The spirit of the olden time was awakened, of the day when Flood thundered and Curran lightened; the light which shone for a moment in the darkness of Ireland's century of wrong burned upwards clearly and steadily from all its ancient altars. Shoulder to shoulder gathered around him the patriot spirits of his nation,--men unbribed by the golden spoils of governmental patronage Shiel with his ardent eloquence, O'Dwyer and Walsh, and Grattan and O'Connor, and Steel, the Protestant agitator, wearing around him the emblem of national reconciliation, of the reunion of Catholic and Protestant,--the sash of blended orange and green, soiled and defaced by his patriotic errands, stained with the smoke of cabins, and the night rains and rust of weapons, and the mountain mist, and the droppings of the wild woods of Clare. He united in one mighty and resistless mass the broken and discordant factions, whose desultory struggles against tyranny had hitherto only added strength to its fetters, and infused into that mass his own lofty principles of action, until the solemn tones of expostulation and entreaty, bursting at once from the full heart of Ireland, were caught up by England and echoed back from Scotland, and the language of justice and humanity was wrung from the reluctant lips of the cold and remorseless oppressor of his native land, at once its disgrace and glory,--the conqueror of Napoleon; and, in the words of his own Curran, the chains of the Catholic fell from around him, and he stood forth redeemed and disenthralled by the irresistible genius of Universal Emancipation.
On the passage of the bill for Catholic emancipation, O'Connell took his seat in the British Parliament. The eyes of millions were upon him. Ireland--betrayed so often by those in whom she had placed her confidence; brooding in sorrowful remembrance over the noble names and brilliant reputations sullied by treachery and corruption, the long and dark catalogue of her recreant sons, who, allured by British gold and British patronage, had sacrificed on the altar of their ambition Irish pride and Irish independence, and lifted their parricidal arms against their sorrowing mother, "crownless and voiceless in her woe"--now hung with breathless eagerness over the ordeal to which her last great champion was subjected.
The crisis in O'Connell's destiny had come.
The glitter of the golden bribe was in his eye; the sound of titled magnificence was in his ear; the choice was before him to sit high among the honorable, the titled, and the powerful, or to take his humble seat in the hall of St. Stephen's as the Irish demagogue, the agitator, the Kerry representative. He did not hesitate in his choice. On the first occasion that offered he told the story of Ireland's wrongs, and demanded justice in the name of his suffering constituents. He had put his hand to the plough of reform, and he could not relinquish his hold, for his heart was with it.
Determined to give the Whig administration no excuse for neglecting the redress of Irish grievances, he entered heart and soul into the great measure of English reform, and his zeal, tact, and eloquence contributed not a little to its success. Yet even his friends speak of his first efforts in the House of Commons as failures. The Irish accent; the harsh avowal of purposes smacking of rebellion; the eccentricities and flowery luxuriance of an eloquence nursed in the fervid atmosphere of Ireland suddenly transplanted to the cold and commonplace one of St. Stephen's; the great and illiberal prejudices against him scarcely abated from what they were when, as the member from Clare, he was mobbed on his way to London, for a time opposed a barrier to the influence of his talents and patriotism. But he triumphed at last: the mob-orator of Clare and Kerry, the declaimer in the Dublin Rooms of the Political and Trades' Union, became one of the most attractive and popular speakers of the British Parliament; one whose aid has been courted and whose rebuke has been feared by the ablest of England's representatives. Amid the sneers of derision and the clamor of hate and prejudice he has triumphed,--on that very arena so fatal to Irish eloquence and Irish fame, where even Grattan failed to sustain himself, and the impetuous spirit of Flood was stricken down.

### Stated goal 1
In the entries, render every line from the one with "The image size is (1688, 1316)." to the one with "View the black" as a JSON list of strings, one string per line, skipping blank lines.
The text and the entries that come after it have nothing to do with each other.

### Records for this task
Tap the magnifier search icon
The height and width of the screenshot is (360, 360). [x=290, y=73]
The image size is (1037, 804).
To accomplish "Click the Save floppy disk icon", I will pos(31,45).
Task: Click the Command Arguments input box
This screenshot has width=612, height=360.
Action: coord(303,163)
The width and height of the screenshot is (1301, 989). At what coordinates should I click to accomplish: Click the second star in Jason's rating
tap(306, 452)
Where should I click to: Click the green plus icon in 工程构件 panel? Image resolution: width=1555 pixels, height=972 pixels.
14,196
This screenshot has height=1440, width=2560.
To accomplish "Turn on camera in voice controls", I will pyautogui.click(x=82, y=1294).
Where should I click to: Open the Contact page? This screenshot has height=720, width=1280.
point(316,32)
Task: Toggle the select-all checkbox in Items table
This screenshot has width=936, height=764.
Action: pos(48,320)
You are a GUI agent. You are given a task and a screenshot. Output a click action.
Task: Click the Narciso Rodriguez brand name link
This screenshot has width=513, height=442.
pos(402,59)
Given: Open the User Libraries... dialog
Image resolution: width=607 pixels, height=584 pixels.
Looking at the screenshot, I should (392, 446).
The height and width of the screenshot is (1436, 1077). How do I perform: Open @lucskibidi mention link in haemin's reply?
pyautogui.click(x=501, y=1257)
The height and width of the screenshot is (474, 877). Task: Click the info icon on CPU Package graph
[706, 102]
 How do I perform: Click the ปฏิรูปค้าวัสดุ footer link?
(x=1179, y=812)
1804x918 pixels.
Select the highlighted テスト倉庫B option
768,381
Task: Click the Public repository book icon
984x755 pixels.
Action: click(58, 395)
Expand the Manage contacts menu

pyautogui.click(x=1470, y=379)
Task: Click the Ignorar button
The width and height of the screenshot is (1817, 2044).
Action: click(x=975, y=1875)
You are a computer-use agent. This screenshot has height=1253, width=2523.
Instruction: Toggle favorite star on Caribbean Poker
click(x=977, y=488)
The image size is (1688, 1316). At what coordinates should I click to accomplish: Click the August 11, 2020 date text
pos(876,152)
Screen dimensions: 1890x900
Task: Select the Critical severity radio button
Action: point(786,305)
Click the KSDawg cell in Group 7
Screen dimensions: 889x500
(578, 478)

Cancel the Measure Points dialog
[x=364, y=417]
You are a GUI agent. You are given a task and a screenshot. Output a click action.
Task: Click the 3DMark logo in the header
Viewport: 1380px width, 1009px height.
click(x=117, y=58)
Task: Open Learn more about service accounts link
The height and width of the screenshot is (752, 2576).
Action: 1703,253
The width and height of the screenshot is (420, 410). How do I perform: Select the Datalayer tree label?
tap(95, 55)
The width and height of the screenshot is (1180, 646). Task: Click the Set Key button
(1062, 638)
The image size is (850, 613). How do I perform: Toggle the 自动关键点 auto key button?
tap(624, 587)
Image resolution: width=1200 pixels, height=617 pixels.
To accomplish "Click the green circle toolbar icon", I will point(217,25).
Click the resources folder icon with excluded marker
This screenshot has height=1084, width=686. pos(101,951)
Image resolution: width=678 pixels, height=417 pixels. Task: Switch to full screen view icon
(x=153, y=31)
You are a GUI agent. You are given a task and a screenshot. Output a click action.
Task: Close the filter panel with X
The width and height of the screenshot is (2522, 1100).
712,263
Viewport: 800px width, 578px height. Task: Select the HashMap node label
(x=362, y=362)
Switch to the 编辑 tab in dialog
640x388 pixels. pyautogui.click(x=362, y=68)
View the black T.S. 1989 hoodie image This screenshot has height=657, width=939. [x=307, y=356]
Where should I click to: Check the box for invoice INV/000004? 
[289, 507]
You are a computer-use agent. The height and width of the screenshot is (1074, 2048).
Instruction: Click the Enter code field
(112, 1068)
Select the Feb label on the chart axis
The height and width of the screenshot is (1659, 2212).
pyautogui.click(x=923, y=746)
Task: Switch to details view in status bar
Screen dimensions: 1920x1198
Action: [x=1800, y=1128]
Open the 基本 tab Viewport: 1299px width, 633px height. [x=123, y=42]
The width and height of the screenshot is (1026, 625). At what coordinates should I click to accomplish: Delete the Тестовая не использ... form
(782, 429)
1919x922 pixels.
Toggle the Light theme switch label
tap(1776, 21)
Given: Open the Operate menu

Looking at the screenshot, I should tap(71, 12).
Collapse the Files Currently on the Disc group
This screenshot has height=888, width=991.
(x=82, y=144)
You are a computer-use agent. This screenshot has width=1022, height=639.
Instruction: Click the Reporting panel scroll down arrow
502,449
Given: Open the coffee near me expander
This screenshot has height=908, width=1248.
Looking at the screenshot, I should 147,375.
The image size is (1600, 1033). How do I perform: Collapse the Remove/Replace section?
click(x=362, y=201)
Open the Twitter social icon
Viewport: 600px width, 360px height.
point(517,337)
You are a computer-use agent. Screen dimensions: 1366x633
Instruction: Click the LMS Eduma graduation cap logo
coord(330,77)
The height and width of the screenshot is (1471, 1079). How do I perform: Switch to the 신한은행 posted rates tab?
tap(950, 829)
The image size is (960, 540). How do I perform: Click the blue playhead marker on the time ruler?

### Stated goal 2
Answer these about the passage on O'Connell:
(a) What did Steel wear as the emblem of national reconciliation?
(b) Where did O'Connell take his seat after the bill for Catholic emancipation passed?
(c) Who failed to sustain himself on the arena of St. Stephen's?

### Full solution 1
[
  "The image size is (1688, 1316). At what coordinates should I click to accomplish: Click the August 11, 2020 date text",
  "pos(876,152)",
  "Screen dimensions: 1890x900",
  "Task: Select the Critical severity radio button",
  "Action: point(786,305)",
  "Click the KSDawg cell in Group 7",
  "Screen dimensions: 889x500",
  "(578, 478)",
  "Cancel the Measure Points dialog",
  "[x=364, y=417]",
  "You are a GUI agent. You are given a task and a screenshot. Output a click action.",
  "Task: Click the 3DMark logo in the header",
  "Viewport: 1380px width, 1009px height.",
  "click(x=117, y=58)",
  "Task: Open Learn more about service accounts link",
  "The height and width of the screenshot is (752, 2576).",
  "Action: 1703,253",
  "The width and height of the screenshot is (420, 410). How do I perform: Select the Datalayer tree label?",
  "tap(95, 55)",
  "The width and height of the screenshot is (1180, 646). Task: Click the Set Key button",
  "(1062, 638)",
  "The image size is (850, 613). How do I perform: Toggle the 自动关键点 auto key button?",
  "tap(624, 587)",
  "Image resolution: width=1200 pixels, height=617 pixels.",
  "To accomplish \"Click the green circle toolbar icon\", I will point(217,25).",
  "Click the resources folder icon with excluded marker",
  "This screenshot has height=1084, width=686. pos(101,951)",
  "Image resolution: width=678 pixels, height=417 pixels. Task: Switch to full screen view icon",
  "(x=153, y=31)",
  "You are a GUI agent. You are given a task and a screenshot. Output a click action.",
  "Task: Close the filter panel with X",
  "The width and height of the screenshot is (2522, 1100).",
  "712,263",
  "Viewport: 800px width, 578px height. Task: Select the HashMap node label",
  "(x=362, y=362)",
  "Switch to the 编辑 tab in dialog",
  "640x388 pixels. pyautogui.click(x=362, y=68)",
  "View the black T.S. 1989 hoodie image This screenshot has height=657, width=939. [x=307, y=356]"
]

### Full solution 2
(a) The sash of blended orange and green.
(b) In the British Parliament.
(c) Grattan.